Task details: Everything in the records must be restated exactly, apart from the pictures.

Exercise materials:
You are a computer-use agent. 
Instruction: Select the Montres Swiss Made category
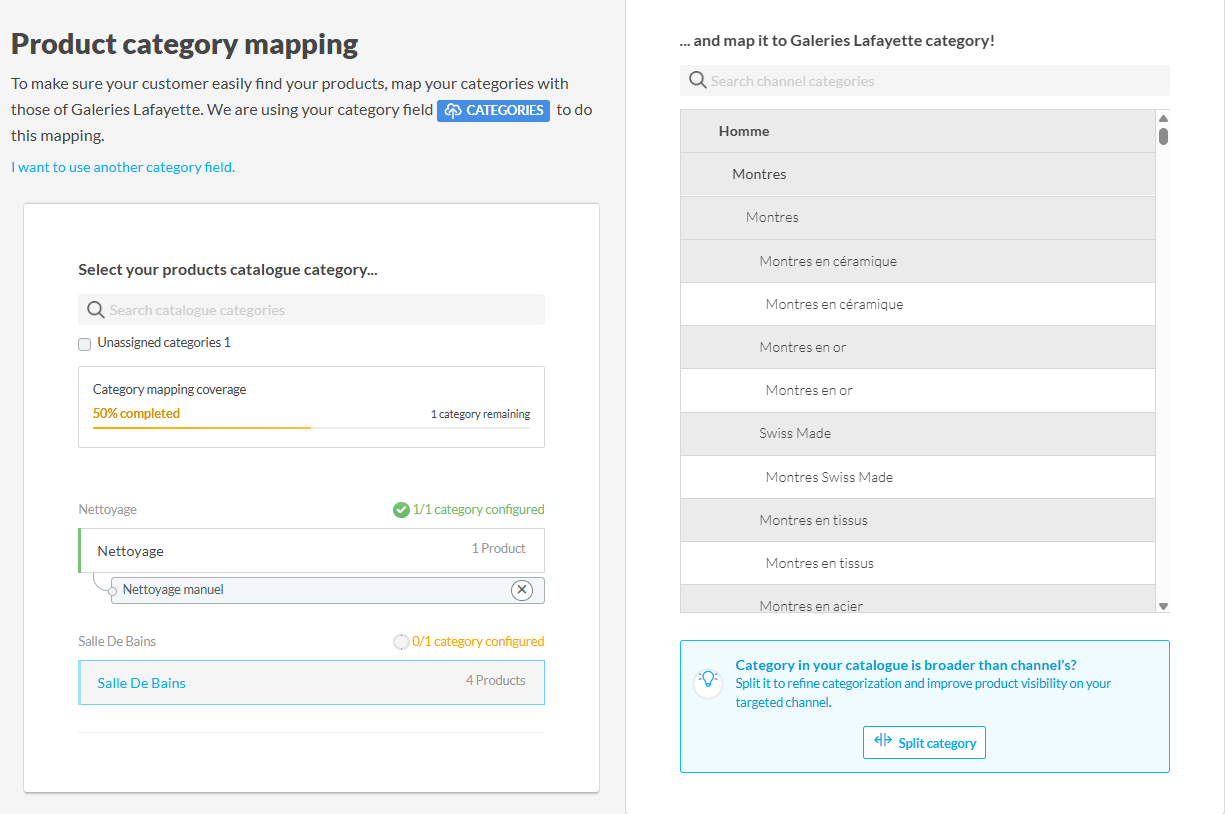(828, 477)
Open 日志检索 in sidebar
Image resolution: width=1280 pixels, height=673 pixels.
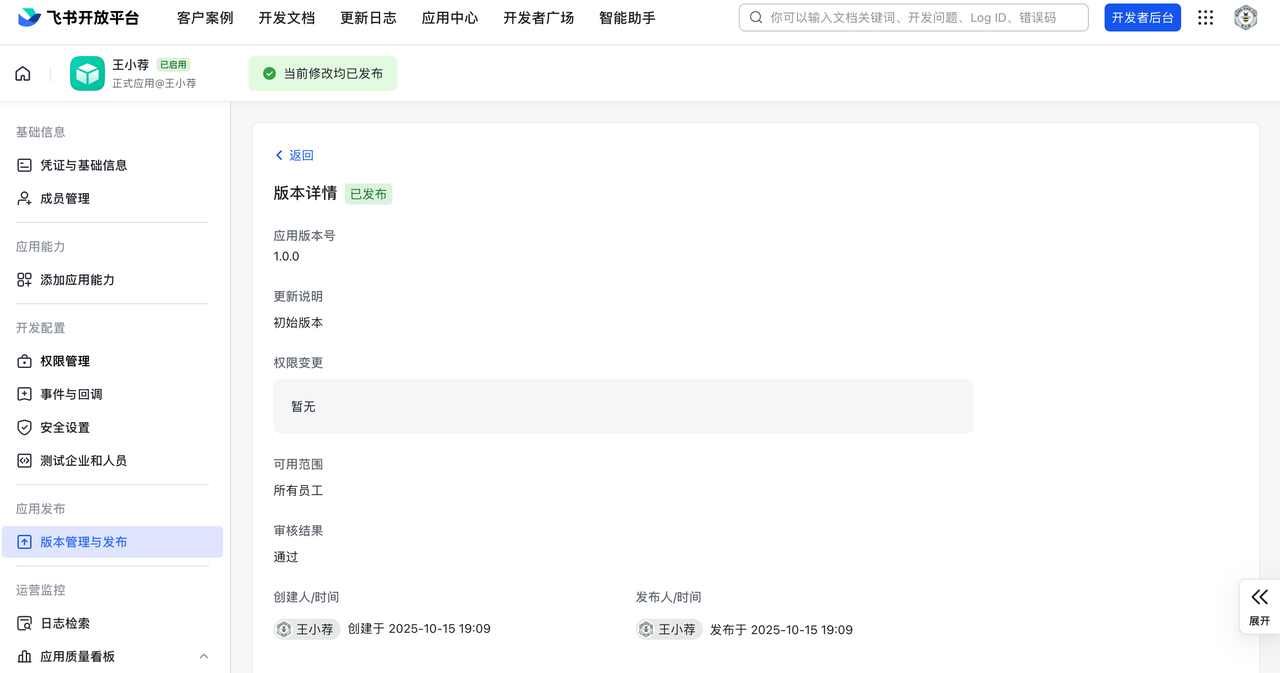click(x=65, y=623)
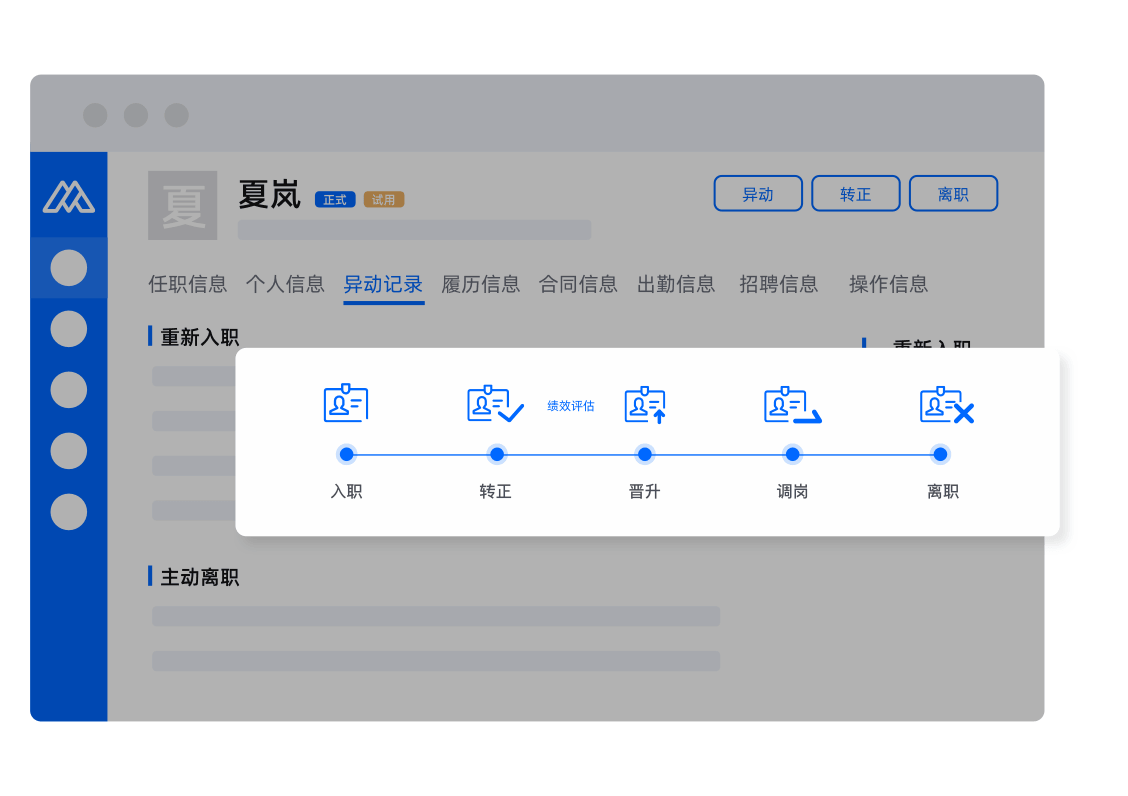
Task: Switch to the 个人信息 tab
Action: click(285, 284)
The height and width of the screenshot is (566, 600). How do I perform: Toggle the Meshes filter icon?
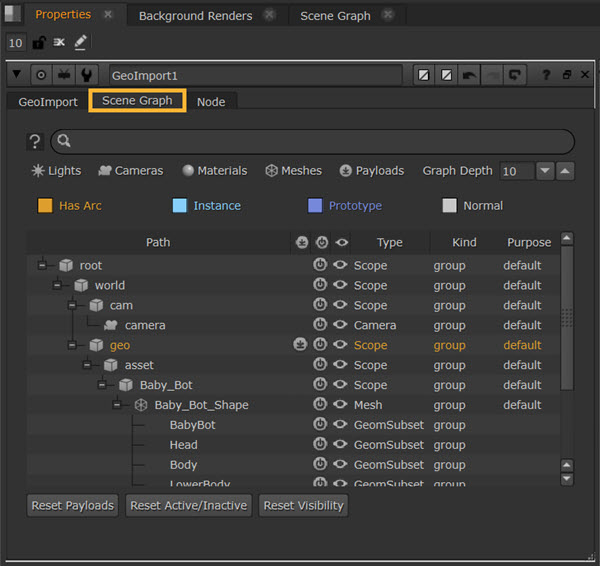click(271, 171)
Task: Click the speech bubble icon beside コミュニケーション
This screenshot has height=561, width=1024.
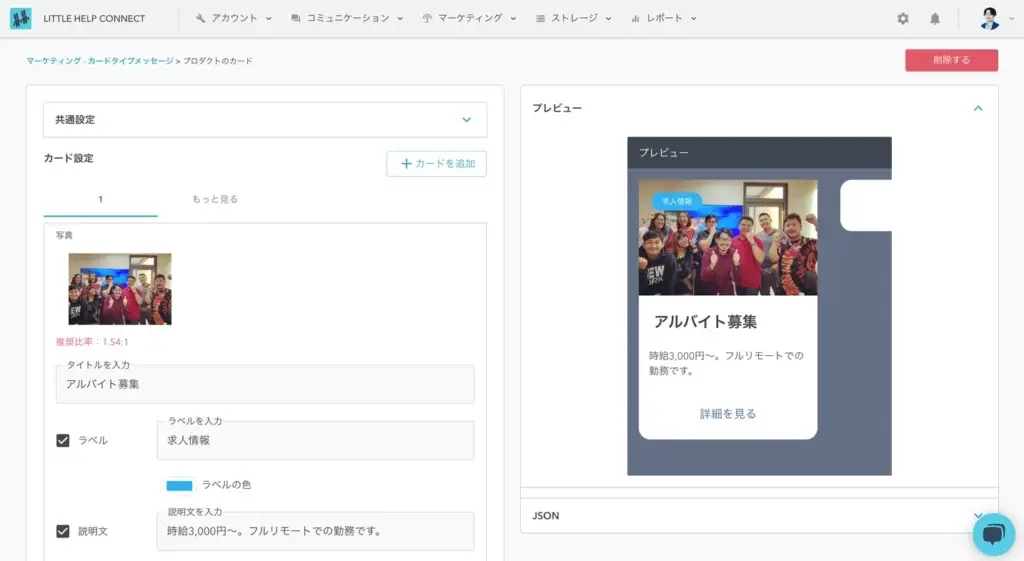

Result:
You are a computer-use agent. 
Instruction: Select the Montres Swiss Made category
(828, 477)
Open 日志检索 in sidebar
Image resolution: width=1280 pixels, height=673 pixels.
click(x=65, y=623)
Task: Switch to the 个人信息 tab
Action: click(285, 284)
The height and width of the screenshot is (566, 600). How do I perform: Toggle the Meshes filter icon?
click(271, 171)
Task: Click the speech bubble icon beside コミュニケーション
This screenshot has height=561, width=1024.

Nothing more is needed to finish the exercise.